Mrs. Chedsoye was pale, and the artistic touch of rouge upon her cheeks did not disguise the pallor. The true evidence lay in the whiteness of her nose. Never in her varied life had she felt more helpless, more impotent. To be wild with rage, and yet to be powerless! That alertness of mind, that mental buoyancy, which had always given her the power to return a volley in kind, had deserted her. Moreover, she was distinctly alarmed. This little fool, with a turn of her hand, might send tottering into ruins the skilful planning of months.

"Are you in love with him?" aiming to gain time to regather her scattered thoughts.

"Love?" bitterly. "I am in a fine mood to love any one. My question, my question," vehemently; "my question!"

"I refuse absolutely to answer you!" Anger was first to reorganize its forces; and Mrs. Chedsoye felt the heat of it run through her veins. But, oddly enough, it was anger directed less toward the child than toward her own palpable folly and oversight.

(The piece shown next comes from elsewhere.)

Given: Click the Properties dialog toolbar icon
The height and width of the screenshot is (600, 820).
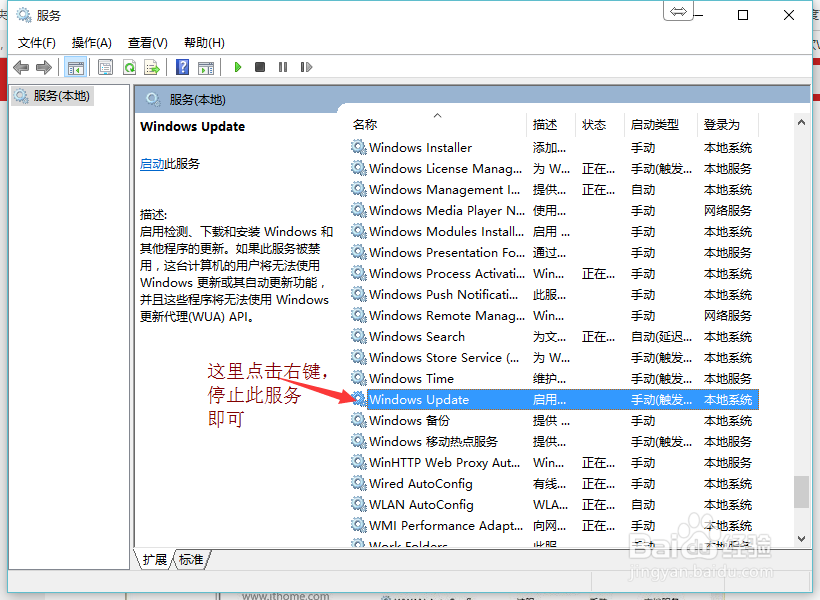Looking at the screenshot, I should point(105,67).
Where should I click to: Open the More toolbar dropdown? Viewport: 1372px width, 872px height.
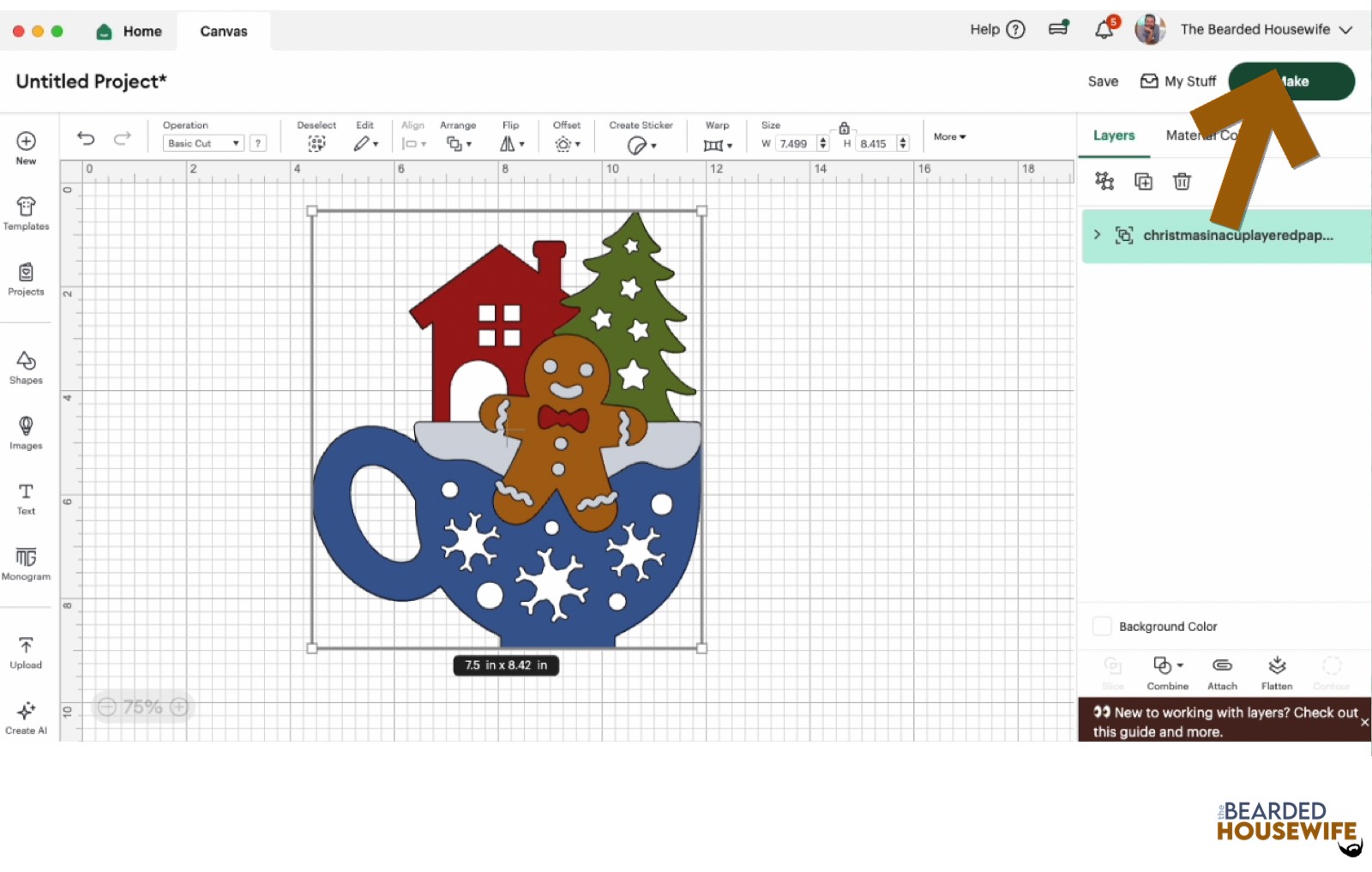point(949,136)
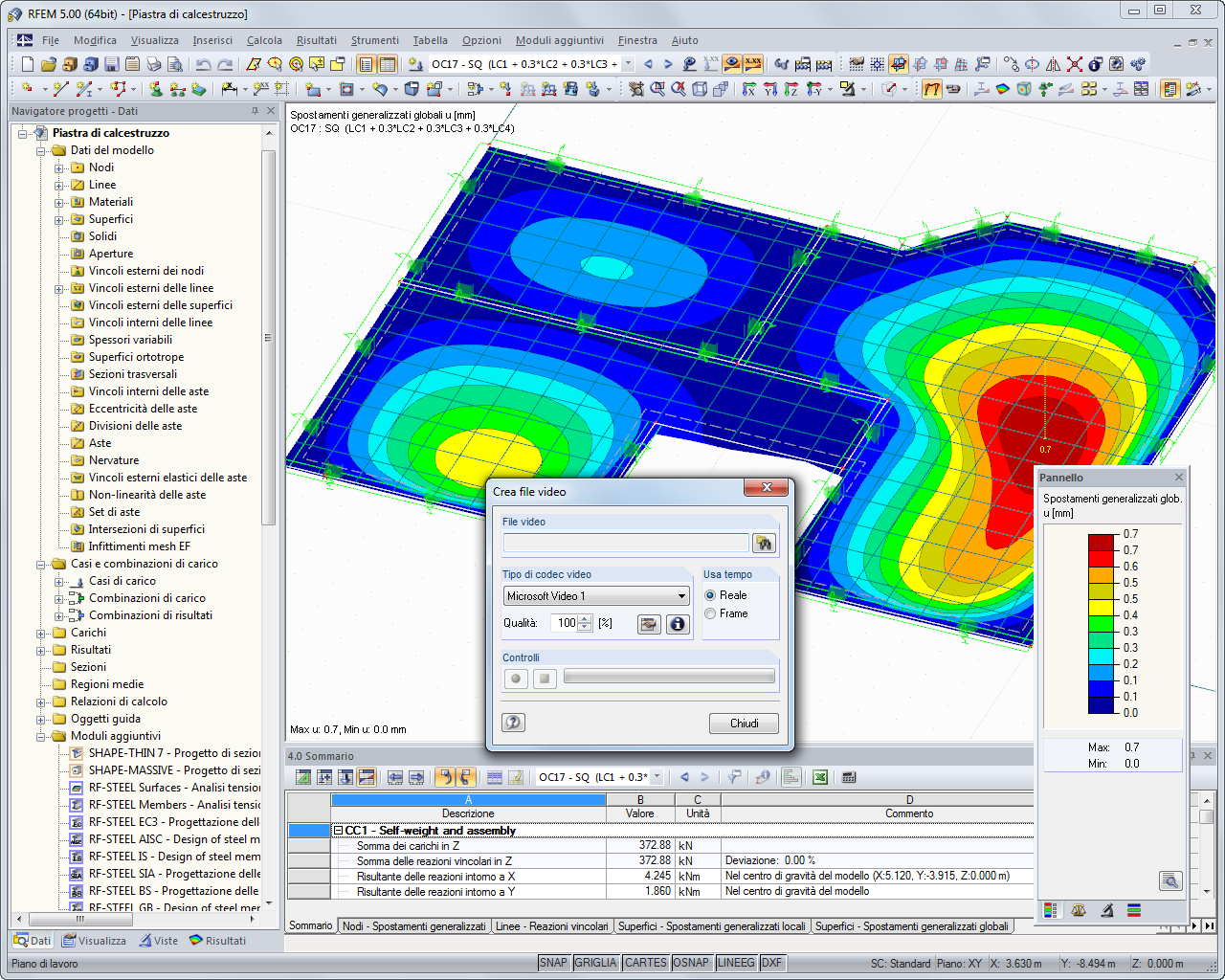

"Then I shall leave you. I will go out into the world and earn my own bread and butter. Ah," a little brokenly, "if you had but given me a little kindness, you do not know how loyal I should have been to you! But no; I am and always have been the child that wasn't wanted."

The despair in the gesture that followed these words stirred the mother's calloused heart, moved it strangely, mysteriously. "My child!" she said impulsively, holding out her hands.

"No." Fortune drew back. "It is too late."

"Have it so. But you speak of going out into the world to earn your bread and butter. What do you know about the world? What could you do? You have never done anything but read romantic novels and moon about in the flower-garden. Foolish chit! Harm Mr. Jones? Why? For what purpose? I have no more interest in him than if he were one of those mummies over in the museum. And I certainly meant to repay him. I should have done so if you hadn't taken the task upon your own broad shoulders. I am in a hurry. I am going out to Mena House to tea. I've let Celeste off for the day; so please unhook my waist and do not bother your head about Mr. Jones." She turned her back upon her daughter, quite confident that she had for the time suppressed the incipient rebellion. She heard Fortune crossing the room. "What are you doing?" petulantly.